I think, Ross, we look at that as we move forward, but certainly we have cash generation opportunities, but in light of this moment in time given the extent of our plans I think we’re best sitting on our cash. Ross Taylor – Somerset Capital Advisers LLC: Okay. Lastly, how many times a month does Roche call you? Ronan O’Caoimh: I couldn’t really answer that on this call, but again I wouldn’t want to give you expectation by suggesting that they call us an awful lot. If you don’t mind, I think that’s a tongue in cheek question, Ross. I hope it is… Ross Taylor – Somerset Capital Advisers LLC: Only this far it looks to me classy. It looks to me like you guys have what appears to be the only product that possibly works. I just had a family member who literally spend three days in the hospital because they made a mistake of having what the doctor thought might have been a heart attack on a Friday night instead of being intelligent and having it on a day when the experts were actually in the hospital, because the test that was run was ineffective and could not give them a comfort to send this person home. Obviously in the U.S. there is a huge market. Roche is actually not selling a product in the U.S. point-of-care market right now, correct? Ronan O’Caoimh: Correct. Yes. Ross Taylor – Somerset Capital Advisers LLC: And so it seems to be at some point one of these three players, because it’s basically a global market – one of the three, it makes sense, would attempt to jump the line and capture this product. I know you’ve in the past talked about whether you would license this technology or this testing to…
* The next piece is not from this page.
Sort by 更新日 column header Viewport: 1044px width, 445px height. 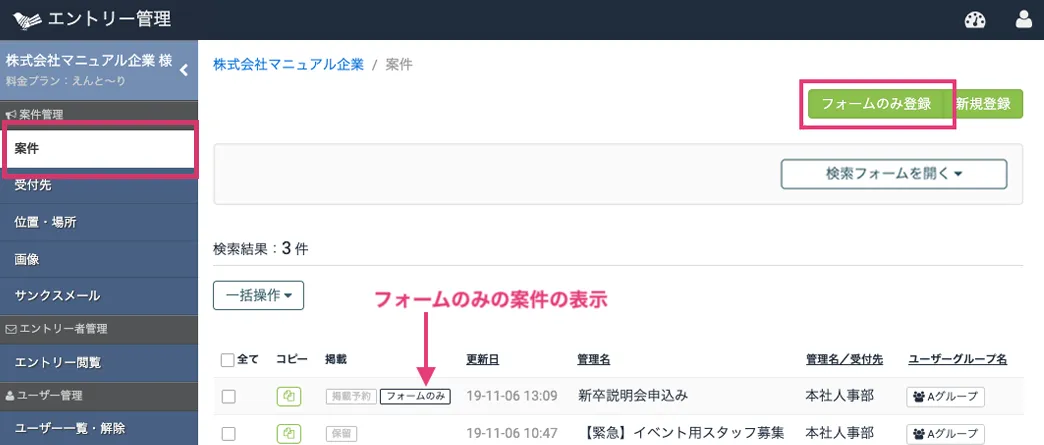[x=483, y=359]
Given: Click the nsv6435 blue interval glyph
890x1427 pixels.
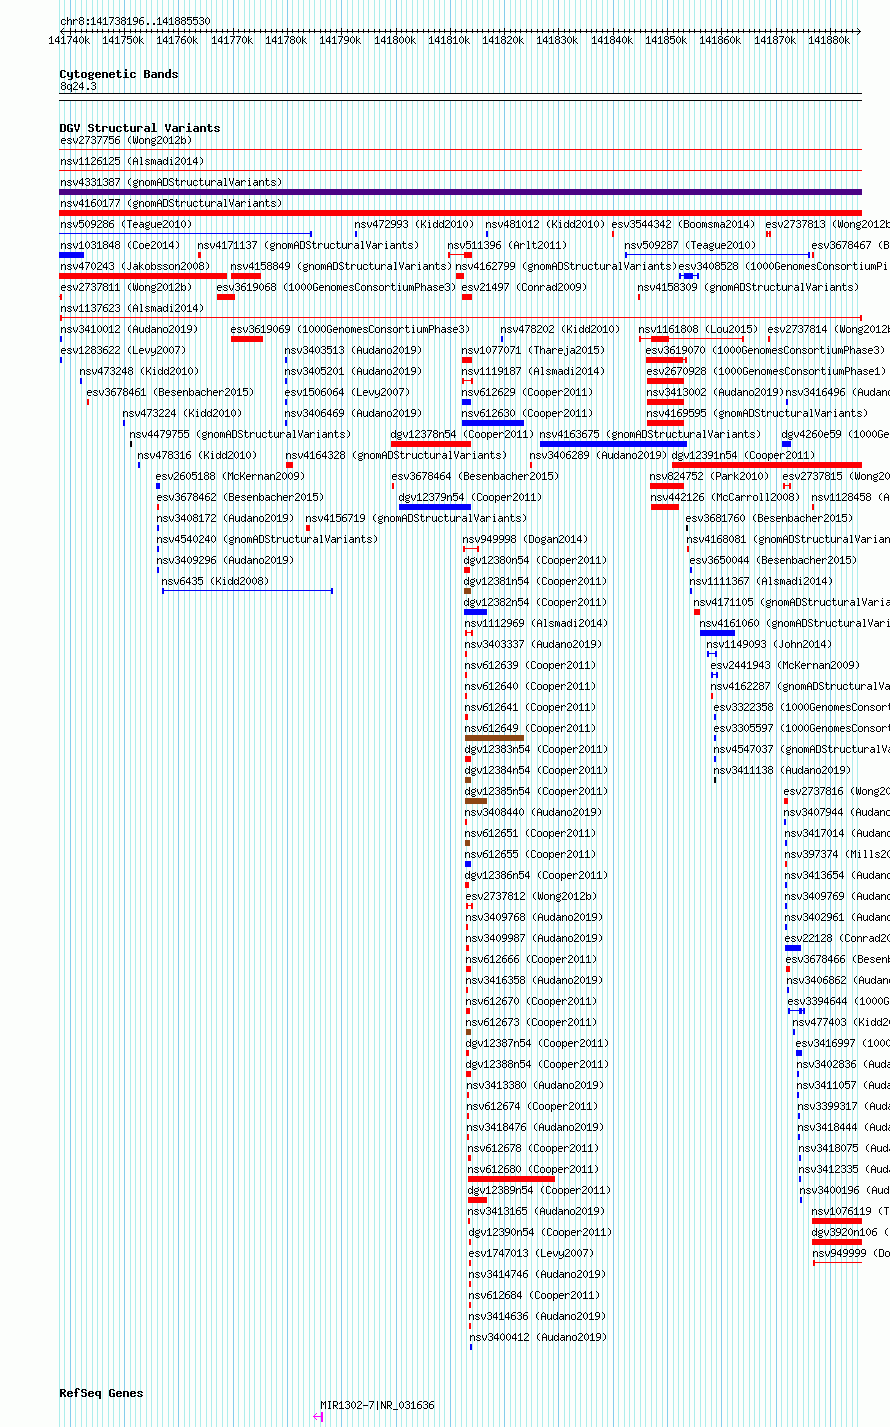Looking at the screenshot, I should [247, 591].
One moment please, we’ll pause for questions. Okay, we do have a question from Bill Nasgovitz of Heartland Funds. Please go ahead. Bill J. Nasgovitz – Heartland Funds: Ronan, I am sorry. Hello to you, I’m sorry I missed most of the call here, because of a conflict. But I just wanted to congratulate you and your team. My gosh, what a wonderful picture you have painted for shareholders and what a joy to have you back at Trinity. My gosh, I am thinking back to the better days of single digits, when things looked pretty tough. Ronan O’Caoimh: Bill, you’re making me blush. Anyway thank you very much indeed. Thank you very much, all of the establishment here, it’s a very big team effort here you know. Bill J. Nasgovitz – Heartland Funds: Well congratulations. Ronan O’Caoimh: Thanks for that. Thanks Bill. See you soon. Thank you. Bill J. Nasgovitz – Heartland Funds: Yes, bye, bye. Ronan O’Caoimh: Thank you. Operator maybe could you close the call. I think I’ll close the call at this stage because we started a little bit later, apologies for that. Thank you to everybody for your support and you interest and we’ve told you, actually it’s not so many, it’s not so long, I think about the middle of April. So, it’s only about five weeks away, we’ll be talking to you with our first quarter results, look forward to that. Bye and thank you.

Ladies and gentlemen, the conference has now concluded. We thank you for attending today’s presentation. You may now disconnect your lines.